L’amour du mal, l’attrait du fruit défendu, ce sentiment bien connu et dont on parle souvent, semble de nos jours se développer et s’organiser. Quelques littérateurs et, parmi, eux, des décadents, l’ont du moins, dans leurs ouvrages, porté à un haut degré de perfection. On s’est moqué d’eux souvent et, en vérité, c’était facile, et quelquefois aussi juste que facile.

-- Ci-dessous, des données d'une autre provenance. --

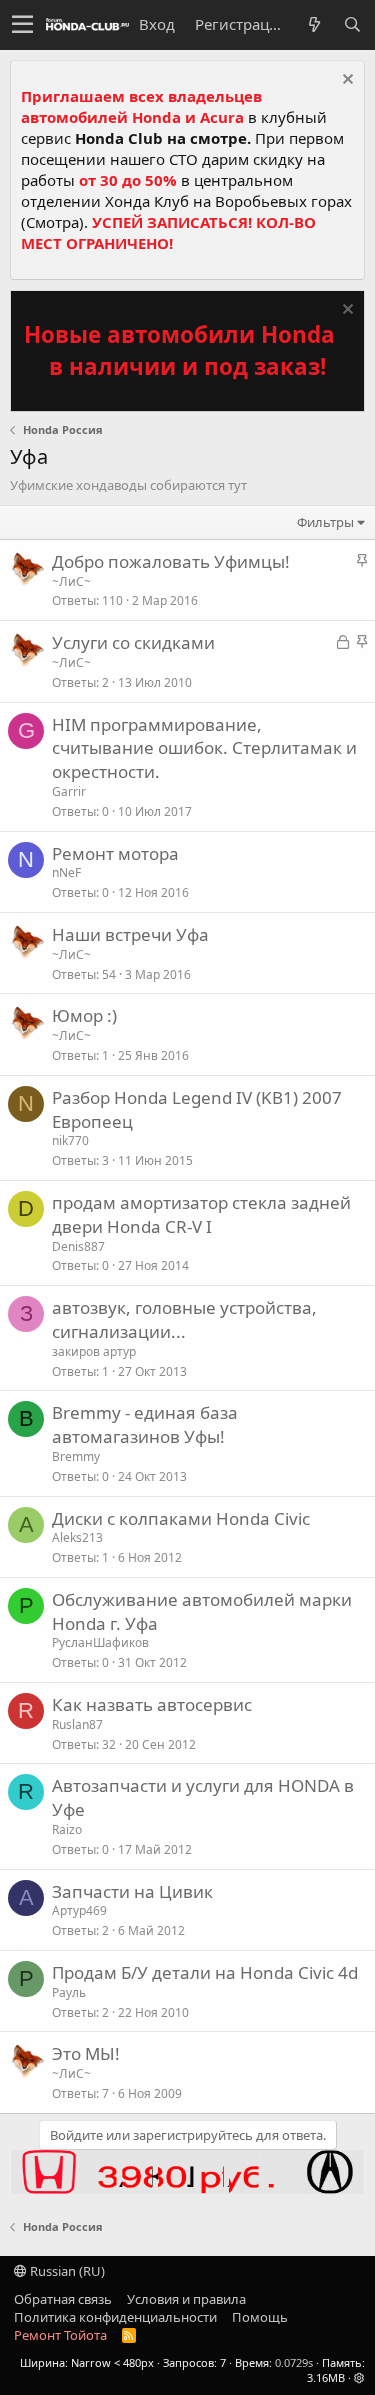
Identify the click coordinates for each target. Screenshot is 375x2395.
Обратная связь (63, 2299)
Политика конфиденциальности (115, 2317)
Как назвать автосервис (152, 1704)
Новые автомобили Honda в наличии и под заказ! (179, 350)
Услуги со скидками (133, 642)
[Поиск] (352, 24)
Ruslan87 (77, 1724)
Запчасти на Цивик (132, 1891)
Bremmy (76, 1456)
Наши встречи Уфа (130, 934)
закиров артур (94, 1351)
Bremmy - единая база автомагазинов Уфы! (145, 1424)
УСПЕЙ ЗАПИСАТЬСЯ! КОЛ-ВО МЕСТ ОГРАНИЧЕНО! (168, 232)
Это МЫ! (86, 2053)
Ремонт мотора (115, 853)
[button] (22, 25)
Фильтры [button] (325, 522)
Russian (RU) (66, 2271)
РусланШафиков (100, 1642)
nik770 (70, 1140)
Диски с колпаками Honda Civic (181, 1518)
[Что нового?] (314, 24)
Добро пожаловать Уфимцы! (171, 561)
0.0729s (294, 2362)
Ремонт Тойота (60, 2335)
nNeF (66, 872)
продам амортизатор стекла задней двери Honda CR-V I (201, 1214)
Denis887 (78, 1246)
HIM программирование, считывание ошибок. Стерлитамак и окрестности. (204, 748)
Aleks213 (77, 1537)
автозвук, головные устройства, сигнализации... (184, 1319)
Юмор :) (84, 1015)
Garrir (69, 791)
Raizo (67, 1829)
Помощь (260, 2317)
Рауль (69, 1992)
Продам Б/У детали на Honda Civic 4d (205, 1972)
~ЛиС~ (71, 581)
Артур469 (79, 1910)
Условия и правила (186, 2299)
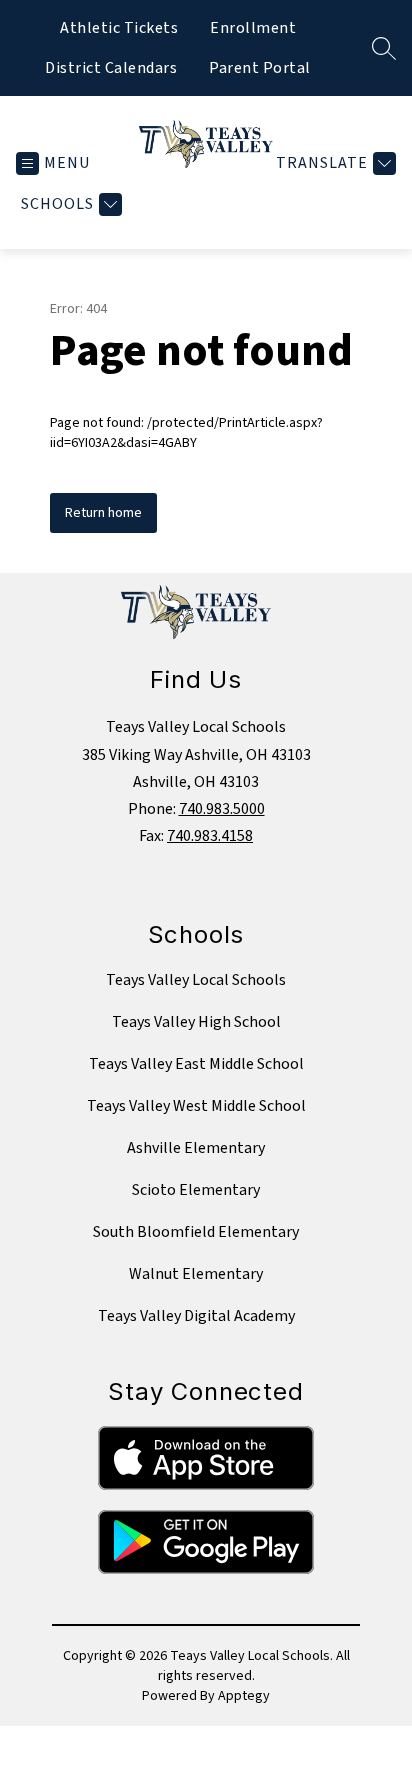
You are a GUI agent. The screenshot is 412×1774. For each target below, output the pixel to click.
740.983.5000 (222, 809)
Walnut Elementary (196, 1274)
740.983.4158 (210, 836)
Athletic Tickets (119, 28)
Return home (103, 513)
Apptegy (244, 1696)
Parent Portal (260, 68)
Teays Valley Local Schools (196, 980)
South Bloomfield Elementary (196, 1232)
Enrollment (253, 28)
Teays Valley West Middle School (196, 1106)
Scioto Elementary (196, 1190)
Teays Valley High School (196, 1022)
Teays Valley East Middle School (196, 1064)
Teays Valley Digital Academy (196, 1316)
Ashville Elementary (196, 1148)
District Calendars (111, 68)
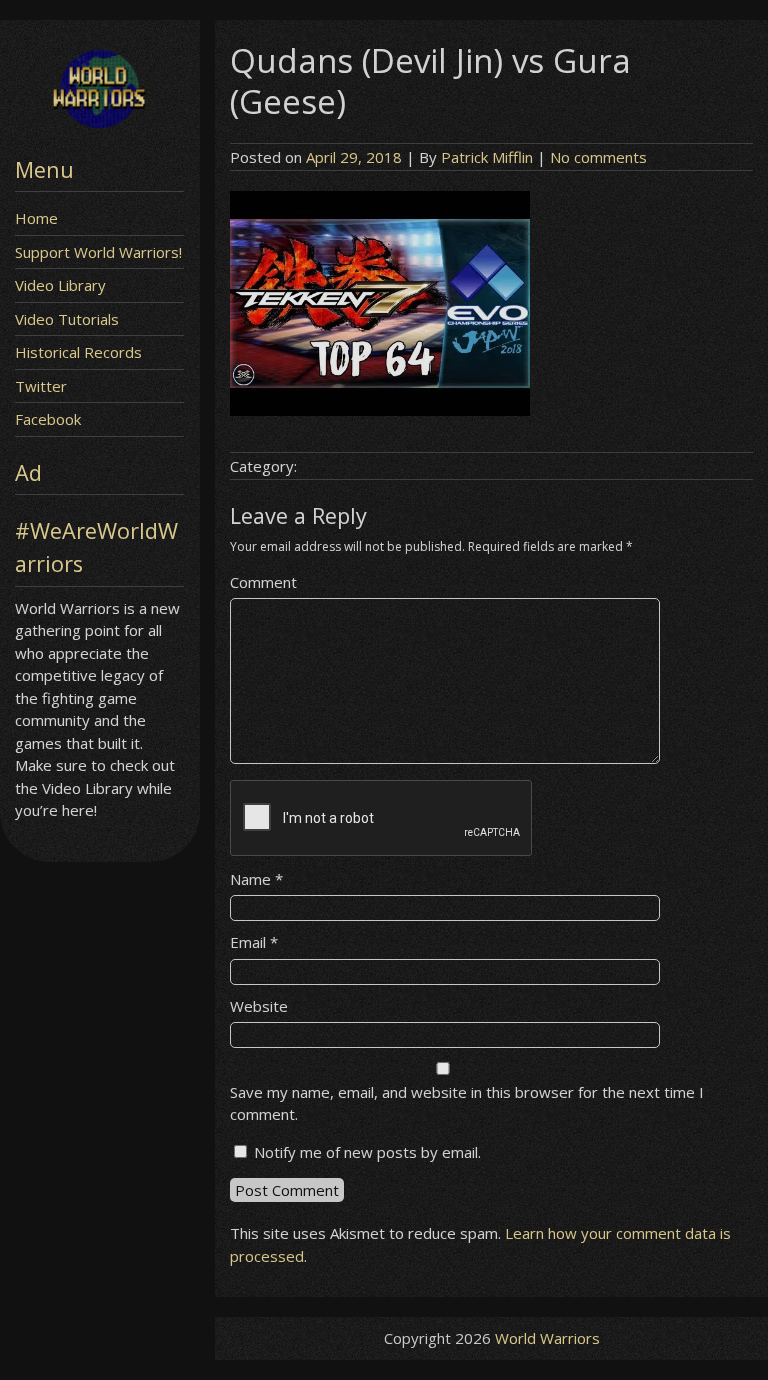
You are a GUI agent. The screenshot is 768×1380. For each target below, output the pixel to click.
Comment (263, 582)
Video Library (60, 285)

Mais peut-être est-il plus intéressant, plus esthétique et plus utile d’étudier le sentiment dont ils se sont inspirés.

L’amour du mal est un sentiment très raffiné, il suppose certaines conditions qui ne se rencontrent guère, surtout dans sa forme supérieure, que chez des esprits subtils, compliqués, réfléchis. Ce sentiment suppose en effet que celui qui l’éprouve ressent un désir plus ou moins net et plus ou moins contenu pour une chose mauvaise. Il suppose une perversion de l’esprit ; de plus, il faut également que cette perversion soit connue comme telle, et enfin que la connaissance de cette perversion soit agréable. L’amour du mal est cet état singulier dans lequel un malade se reconnaît malade et se réjouit de sa maladie qu’il admire complaisamment. Un tel état semblera peut-être impossible à ceux qui sont absolument sains, mais quelqu’un l’est-il ? Cependant on peut arriver, je crois, à l’expliquer et à le comprendre.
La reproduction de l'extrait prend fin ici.